Implementing Over-The-Air (OTA) updates for embedded Linux and Android systems
Published:
Topics: Edge AI, Open OS
At Antmicro, we often help customers bring their cutting edge technology ideas to life, which more often than not, require extensive R&D. We work with a range of Linux- and Android-capable embedded platforms, from NVIDIA’s Jetson/Orin through Qualcomm’s Snapdragon, NXP’s i.MX and LayerScape, emerging RISC-V platforms and FPGA SoCs from AMD, Intel, Microsemi, Lattice and QuickLogic and as well as a plethora of MCUs using Zephyr and other RTOS.

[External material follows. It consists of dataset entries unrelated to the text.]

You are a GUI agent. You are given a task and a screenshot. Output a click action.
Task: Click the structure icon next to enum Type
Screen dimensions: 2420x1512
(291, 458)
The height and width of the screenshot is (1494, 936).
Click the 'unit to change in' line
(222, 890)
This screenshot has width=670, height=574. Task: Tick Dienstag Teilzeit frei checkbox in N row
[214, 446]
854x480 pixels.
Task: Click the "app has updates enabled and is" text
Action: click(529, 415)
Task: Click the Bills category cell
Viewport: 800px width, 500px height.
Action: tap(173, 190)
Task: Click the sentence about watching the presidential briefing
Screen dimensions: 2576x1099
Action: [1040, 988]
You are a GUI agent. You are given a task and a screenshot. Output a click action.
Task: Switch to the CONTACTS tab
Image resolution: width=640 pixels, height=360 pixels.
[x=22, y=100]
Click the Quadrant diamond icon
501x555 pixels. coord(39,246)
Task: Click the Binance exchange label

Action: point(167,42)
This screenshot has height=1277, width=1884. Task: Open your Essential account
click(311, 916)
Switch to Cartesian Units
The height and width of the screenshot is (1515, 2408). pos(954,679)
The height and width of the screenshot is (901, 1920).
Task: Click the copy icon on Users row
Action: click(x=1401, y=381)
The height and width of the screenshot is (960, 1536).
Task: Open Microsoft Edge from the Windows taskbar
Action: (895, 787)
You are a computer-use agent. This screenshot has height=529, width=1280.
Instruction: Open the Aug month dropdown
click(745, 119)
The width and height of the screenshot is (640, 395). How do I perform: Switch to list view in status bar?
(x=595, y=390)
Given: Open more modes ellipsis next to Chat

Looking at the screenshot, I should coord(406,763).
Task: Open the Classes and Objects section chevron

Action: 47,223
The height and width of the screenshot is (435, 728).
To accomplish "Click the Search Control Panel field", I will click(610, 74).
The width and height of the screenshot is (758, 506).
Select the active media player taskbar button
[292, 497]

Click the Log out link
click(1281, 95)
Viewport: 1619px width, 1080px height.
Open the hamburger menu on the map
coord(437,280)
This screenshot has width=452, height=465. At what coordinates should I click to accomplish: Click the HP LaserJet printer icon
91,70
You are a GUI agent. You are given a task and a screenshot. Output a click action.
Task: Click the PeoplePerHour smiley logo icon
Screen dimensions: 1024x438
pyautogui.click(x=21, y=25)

This broad perspective has us look for general solutions to common problems and put a strong emphasis on portability and reusability, which makes open source an obvious choice. Many projects start with designing custom hardware boards based on a wide range of our open source baseboards for off-the-shelf modules, FPGA boards and accessories. On top of those, we build a wide array of software components, starting of course with custom Board Support Packages (BSPs). However, the software is never really done, there are always new things to add, new improvements and, of course, security and bug fixes. This means, we need a reliable and tested way to update the software, regardless of the number or location of the devices, and that is where our Over-The-Air (OTA) update system expertise comes into play.
Managing updates at scale
While developers often tend to use whatever comes pre-installed on their embedded platform during development and prototyping (a desktop distribution such as Debian or Ubuntu, or a specific Android image with some pre-installed applications), this approach can quickly prove insufficient when they need to introduce another person to the project, or reproduce the setup on another hardware unit. That’s why we encourage reproducible builds and full OS update packages early on in our projects.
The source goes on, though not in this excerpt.